From the moment he gambled on to the Corn Exchange stage Howard barely stopped talking, laughing, giggling, dancing or smiling – running around the stage like a giddy ADHD-riddled child or miming out the punch lines to his many, many jokes.
In a set that could have lasted some comics most of their professional lives, he delivered a succession of witty anecdotes to the near-capacity crowd, careering around topics.

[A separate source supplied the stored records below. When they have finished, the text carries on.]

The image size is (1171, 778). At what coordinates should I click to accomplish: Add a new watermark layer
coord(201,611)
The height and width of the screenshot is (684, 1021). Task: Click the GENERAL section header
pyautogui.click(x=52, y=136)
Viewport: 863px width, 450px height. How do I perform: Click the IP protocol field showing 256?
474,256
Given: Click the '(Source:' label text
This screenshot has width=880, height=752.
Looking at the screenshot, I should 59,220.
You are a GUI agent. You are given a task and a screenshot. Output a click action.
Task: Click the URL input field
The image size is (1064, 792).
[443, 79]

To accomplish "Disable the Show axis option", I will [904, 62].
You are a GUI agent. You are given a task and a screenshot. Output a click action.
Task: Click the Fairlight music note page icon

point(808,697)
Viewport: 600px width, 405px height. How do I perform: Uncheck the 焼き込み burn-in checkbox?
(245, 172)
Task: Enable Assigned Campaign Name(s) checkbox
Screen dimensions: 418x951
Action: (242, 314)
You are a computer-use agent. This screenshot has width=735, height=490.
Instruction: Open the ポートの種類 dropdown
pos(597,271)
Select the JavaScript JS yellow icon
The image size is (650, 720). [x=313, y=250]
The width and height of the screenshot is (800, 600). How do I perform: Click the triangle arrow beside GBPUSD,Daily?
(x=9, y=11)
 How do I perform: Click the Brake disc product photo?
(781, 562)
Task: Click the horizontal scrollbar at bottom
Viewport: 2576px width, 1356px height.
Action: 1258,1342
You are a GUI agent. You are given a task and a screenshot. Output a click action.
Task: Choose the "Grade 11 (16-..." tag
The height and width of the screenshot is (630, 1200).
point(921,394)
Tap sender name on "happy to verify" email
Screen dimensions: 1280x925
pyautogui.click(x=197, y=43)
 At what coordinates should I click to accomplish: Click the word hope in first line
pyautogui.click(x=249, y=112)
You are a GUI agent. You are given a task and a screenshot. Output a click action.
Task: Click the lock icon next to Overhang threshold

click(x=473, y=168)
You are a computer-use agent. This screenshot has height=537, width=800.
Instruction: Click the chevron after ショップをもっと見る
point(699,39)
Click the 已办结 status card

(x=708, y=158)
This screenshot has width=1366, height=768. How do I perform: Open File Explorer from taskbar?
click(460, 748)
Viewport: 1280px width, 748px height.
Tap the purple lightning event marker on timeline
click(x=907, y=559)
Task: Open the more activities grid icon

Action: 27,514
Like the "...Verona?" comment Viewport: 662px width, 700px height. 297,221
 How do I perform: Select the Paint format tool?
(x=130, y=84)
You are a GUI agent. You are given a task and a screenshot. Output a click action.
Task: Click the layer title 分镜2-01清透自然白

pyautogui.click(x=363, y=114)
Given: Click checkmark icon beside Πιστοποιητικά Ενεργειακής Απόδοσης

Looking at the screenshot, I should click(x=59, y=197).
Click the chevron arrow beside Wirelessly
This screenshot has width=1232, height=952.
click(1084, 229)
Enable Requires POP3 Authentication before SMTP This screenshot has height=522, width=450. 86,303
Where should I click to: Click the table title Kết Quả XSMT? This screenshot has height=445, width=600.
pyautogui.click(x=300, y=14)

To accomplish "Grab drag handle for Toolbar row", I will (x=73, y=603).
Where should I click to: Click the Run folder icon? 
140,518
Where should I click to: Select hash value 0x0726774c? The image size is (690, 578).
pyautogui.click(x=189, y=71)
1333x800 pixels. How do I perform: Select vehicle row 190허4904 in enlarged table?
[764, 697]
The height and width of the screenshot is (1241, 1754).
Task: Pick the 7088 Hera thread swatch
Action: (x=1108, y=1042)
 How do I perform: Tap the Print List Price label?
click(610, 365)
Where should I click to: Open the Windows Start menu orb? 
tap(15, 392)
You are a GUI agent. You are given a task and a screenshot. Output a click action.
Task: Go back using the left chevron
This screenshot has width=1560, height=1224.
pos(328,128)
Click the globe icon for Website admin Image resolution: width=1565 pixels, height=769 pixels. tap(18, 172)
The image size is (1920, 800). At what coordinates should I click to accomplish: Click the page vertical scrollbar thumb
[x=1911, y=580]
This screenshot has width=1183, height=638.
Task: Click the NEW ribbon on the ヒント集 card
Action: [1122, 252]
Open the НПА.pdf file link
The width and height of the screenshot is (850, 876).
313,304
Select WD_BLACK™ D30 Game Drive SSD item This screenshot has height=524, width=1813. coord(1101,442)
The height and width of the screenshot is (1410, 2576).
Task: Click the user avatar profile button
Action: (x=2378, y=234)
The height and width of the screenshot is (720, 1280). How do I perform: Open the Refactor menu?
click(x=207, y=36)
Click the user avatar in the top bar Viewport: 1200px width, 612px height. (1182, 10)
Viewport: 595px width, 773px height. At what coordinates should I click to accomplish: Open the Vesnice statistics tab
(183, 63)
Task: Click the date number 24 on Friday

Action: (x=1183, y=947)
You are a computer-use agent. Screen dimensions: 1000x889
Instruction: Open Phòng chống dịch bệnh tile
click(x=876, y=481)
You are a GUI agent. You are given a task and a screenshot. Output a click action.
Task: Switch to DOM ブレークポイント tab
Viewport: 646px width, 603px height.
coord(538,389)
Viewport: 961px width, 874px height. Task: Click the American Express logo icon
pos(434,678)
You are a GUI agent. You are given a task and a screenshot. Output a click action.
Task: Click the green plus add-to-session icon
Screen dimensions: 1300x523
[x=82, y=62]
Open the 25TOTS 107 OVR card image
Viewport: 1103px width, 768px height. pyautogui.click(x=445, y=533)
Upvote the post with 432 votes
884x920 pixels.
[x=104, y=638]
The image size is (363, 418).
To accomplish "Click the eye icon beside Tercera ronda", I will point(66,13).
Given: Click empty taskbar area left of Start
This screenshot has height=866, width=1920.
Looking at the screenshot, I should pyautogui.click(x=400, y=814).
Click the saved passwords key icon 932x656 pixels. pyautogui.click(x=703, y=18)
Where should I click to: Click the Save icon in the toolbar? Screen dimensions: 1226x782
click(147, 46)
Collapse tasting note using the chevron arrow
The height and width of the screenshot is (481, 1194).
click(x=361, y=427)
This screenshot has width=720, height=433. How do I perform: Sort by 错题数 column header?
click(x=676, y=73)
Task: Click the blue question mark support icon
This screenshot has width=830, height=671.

And not one of them missed their mark.
Whether it was his suggestion of dressing up like a lion and hiding in Ikea to recreate Narnia, an image of Buddha as a pizza-carrying good-time deity or his description of the internet as a “whispering pimp” he charmed the audience throughout his one hour-plus set.
Unlike so many modern stand-ups whose acts consist of laconic mumbling through their greatest grumbles, Howard’s act celebrates what is good – if not always noble – about people.
He touched poignantly on a chanced-upon suicide attempt and his brother’s epilepsy, but masterfully controlled the mood and never left us far from a laugh even when touching on the darker parts of our lives.
He displays a touching and infectious delight in the oddities of others – and himself – congratulating people’s capacity for the kind of logic that follows a few drinks, that leads someone to see a bus stop and think “that needs a hat” before searching out the nearest traffic cone.
It’s an attitude that has deservedly won him many fans, with several sell-out tours – including many dates on his current romp around the country – and a regular slot on BBC2’s Mock The Week.
They were even queuing after the gig for autographs – a rare sight indeed at the Corn Exchange.